● Records from a data collection
+--

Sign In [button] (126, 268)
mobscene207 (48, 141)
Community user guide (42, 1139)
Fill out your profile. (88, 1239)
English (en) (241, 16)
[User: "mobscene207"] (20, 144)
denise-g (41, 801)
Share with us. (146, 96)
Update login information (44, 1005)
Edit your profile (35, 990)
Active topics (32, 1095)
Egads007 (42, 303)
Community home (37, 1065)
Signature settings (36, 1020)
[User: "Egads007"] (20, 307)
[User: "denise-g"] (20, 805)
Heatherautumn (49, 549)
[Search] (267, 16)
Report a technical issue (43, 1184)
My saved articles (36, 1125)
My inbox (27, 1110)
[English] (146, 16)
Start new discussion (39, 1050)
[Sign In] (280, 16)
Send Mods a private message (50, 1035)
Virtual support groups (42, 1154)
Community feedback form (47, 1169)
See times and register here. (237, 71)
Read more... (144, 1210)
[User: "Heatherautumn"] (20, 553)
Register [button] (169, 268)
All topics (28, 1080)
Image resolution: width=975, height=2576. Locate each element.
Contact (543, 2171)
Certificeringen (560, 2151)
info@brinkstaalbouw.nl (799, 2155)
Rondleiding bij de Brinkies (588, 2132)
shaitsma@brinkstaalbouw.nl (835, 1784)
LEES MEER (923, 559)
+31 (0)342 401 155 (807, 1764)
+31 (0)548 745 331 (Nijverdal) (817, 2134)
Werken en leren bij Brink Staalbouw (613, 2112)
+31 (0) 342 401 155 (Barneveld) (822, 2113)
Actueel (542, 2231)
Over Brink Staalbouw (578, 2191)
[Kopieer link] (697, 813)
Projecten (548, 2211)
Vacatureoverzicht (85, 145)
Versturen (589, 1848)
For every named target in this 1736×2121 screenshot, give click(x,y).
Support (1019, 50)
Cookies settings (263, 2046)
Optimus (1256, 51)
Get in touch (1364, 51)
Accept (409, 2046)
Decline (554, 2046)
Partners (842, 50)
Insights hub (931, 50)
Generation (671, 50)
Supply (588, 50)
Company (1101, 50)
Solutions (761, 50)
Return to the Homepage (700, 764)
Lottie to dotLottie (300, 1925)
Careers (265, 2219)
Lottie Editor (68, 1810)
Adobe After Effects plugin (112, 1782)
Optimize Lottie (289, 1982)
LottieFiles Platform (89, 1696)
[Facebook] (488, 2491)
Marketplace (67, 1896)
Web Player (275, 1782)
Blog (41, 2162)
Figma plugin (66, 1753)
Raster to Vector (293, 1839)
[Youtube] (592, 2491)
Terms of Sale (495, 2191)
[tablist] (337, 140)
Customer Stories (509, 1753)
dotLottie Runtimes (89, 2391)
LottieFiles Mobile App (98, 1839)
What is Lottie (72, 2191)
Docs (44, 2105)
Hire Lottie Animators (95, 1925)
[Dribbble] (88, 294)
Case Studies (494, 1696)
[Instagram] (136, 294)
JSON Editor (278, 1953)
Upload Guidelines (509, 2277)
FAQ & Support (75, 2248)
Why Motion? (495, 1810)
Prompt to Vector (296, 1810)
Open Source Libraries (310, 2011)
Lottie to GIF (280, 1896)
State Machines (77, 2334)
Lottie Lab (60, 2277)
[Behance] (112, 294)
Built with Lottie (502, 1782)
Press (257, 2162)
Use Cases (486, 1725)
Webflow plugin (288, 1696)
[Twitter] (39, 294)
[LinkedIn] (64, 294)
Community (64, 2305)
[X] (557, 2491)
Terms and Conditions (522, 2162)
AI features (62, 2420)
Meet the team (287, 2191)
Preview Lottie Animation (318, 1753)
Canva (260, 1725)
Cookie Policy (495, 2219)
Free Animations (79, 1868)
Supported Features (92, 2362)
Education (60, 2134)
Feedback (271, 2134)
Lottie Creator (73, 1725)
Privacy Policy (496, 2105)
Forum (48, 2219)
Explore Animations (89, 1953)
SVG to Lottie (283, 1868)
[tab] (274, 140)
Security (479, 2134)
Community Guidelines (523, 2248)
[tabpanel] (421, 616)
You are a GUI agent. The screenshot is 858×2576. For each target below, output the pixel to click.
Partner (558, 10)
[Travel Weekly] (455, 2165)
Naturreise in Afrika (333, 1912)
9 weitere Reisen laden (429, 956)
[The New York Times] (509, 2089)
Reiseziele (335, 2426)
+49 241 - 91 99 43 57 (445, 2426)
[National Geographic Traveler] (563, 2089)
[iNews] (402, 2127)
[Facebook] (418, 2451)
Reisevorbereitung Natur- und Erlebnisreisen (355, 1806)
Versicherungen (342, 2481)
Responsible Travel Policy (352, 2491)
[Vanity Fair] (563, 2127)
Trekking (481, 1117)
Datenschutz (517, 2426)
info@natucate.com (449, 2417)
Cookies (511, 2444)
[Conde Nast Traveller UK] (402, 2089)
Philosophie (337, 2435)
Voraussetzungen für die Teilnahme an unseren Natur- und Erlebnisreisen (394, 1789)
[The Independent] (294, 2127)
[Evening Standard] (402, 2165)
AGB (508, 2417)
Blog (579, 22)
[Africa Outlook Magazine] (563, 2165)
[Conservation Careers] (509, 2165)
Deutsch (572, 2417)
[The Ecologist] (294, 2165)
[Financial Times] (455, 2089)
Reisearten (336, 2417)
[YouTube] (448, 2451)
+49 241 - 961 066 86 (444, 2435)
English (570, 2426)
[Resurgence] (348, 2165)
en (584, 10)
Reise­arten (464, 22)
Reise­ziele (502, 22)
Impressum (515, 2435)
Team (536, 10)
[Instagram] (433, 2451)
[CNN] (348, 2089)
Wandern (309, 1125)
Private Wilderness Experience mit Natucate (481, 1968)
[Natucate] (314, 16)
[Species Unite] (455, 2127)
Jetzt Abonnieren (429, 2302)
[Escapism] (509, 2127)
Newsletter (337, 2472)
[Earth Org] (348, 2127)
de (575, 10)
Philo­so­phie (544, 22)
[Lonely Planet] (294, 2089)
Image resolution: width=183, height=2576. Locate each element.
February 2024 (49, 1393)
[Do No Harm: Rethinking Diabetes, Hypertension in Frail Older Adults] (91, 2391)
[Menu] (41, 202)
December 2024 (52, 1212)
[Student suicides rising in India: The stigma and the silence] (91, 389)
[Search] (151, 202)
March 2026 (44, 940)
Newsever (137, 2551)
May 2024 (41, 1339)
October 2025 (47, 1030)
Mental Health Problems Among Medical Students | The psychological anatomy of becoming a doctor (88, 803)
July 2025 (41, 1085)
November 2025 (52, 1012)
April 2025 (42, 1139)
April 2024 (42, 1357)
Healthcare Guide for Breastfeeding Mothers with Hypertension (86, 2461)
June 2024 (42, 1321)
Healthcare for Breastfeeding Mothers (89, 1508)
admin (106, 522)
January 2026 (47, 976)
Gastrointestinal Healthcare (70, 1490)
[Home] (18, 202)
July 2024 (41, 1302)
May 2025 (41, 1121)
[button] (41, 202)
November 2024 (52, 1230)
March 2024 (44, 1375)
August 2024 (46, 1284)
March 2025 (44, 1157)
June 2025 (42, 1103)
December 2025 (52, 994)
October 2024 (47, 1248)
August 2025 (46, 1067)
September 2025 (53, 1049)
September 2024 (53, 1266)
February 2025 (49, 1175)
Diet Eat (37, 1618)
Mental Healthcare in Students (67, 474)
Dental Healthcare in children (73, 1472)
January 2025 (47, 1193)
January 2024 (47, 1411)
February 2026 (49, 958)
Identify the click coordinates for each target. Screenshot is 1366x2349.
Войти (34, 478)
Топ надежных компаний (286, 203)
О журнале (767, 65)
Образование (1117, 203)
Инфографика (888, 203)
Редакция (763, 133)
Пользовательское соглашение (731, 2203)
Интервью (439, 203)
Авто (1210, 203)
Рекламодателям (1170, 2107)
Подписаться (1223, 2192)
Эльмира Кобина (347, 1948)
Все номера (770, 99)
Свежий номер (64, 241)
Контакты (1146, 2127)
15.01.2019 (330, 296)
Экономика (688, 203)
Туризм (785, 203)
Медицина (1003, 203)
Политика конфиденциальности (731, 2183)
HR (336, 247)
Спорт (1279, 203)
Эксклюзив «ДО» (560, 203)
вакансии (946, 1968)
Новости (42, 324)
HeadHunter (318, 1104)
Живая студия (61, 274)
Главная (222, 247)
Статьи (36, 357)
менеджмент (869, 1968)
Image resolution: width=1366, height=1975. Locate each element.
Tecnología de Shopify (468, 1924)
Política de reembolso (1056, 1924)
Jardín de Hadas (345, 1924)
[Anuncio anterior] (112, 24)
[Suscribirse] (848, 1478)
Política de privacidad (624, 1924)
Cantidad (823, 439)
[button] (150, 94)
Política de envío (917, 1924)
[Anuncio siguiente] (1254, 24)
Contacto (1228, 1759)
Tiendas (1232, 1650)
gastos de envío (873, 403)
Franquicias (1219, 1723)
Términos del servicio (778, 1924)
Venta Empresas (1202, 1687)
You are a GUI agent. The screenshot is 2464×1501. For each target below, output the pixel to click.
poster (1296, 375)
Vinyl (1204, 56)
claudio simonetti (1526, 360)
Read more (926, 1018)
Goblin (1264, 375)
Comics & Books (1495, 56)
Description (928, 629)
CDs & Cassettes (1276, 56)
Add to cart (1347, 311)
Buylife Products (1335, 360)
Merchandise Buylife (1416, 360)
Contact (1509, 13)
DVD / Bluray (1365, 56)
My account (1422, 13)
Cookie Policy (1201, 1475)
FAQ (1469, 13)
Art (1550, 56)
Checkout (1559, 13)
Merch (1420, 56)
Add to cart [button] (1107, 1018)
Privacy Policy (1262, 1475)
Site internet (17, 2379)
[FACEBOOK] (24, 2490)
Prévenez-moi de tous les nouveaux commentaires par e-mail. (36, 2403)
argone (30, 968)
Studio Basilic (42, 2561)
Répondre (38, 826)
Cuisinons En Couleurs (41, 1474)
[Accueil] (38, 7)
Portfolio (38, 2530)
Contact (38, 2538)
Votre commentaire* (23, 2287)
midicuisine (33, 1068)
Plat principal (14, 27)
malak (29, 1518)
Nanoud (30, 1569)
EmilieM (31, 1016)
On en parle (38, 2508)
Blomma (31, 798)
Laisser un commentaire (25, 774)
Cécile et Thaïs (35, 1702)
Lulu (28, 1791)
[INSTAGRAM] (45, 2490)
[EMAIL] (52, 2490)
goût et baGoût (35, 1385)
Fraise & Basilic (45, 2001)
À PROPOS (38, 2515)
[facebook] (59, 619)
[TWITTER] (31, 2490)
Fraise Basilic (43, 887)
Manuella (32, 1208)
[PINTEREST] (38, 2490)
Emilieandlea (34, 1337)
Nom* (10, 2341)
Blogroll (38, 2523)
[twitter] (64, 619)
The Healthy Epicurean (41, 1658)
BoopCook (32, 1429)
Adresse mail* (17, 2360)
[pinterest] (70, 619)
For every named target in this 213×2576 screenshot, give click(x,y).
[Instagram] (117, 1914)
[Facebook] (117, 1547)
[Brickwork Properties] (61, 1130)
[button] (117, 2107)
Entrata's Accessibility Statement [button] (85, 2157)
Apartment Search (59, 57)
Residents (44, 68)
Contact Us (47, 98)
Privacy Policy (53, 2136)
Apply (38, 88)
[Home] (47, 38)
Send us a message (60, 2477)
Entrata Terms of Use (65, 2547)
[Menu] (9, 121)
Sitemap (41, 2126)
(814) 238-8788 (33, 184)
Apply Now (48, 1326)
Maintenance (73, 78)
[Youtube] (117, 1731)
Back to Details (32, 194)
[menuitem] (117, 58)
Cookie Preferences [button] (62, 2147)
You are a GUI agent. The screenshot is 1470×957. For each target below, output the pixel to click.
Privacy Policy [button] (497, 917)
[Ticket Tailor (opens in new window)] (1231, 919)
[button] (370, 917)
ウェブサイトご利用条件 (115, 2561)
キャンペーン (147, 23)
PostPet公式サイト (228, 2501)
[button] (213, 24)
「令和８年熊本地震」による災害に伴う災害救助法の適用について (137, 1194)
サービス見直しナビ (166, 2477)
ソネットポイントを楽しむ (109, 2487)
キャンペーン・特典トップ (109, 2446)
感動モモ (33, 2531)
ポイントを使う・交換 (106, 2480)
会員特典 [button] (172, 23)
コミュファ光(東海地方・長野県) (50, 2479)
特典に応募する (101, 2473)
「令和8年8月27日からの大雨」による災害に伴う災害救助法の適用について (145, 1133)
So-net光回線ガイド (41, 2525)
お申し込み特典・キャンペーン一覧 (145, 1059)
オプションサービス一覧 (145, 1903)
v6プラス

+--

● AIM OF THE EXERCISE
Within the data above, the span starting at the line containing "Lottie Editor (68, 1810)" and ending at the line containing "Terms of Sale (495, 2191)" is to be retyped exactly, with no other lines.

● FINISHED EXERCISE
Lottie Editor (68, 1810)
Adobe After Effects plugin (112, 1782)
Optimize Lottie (289, 1982)
LottieFiles Platform (89, 1696)
[Facebook] (488, 2491)
Marketplace (67, 1896)
Web Player (275, 1782)
Blog (41, 2162)
Figma plugin (66, 1753)
Raster to Vector (293, 1839)
[Youtube] (592, 2491)
Terms of Sale (495, 2191)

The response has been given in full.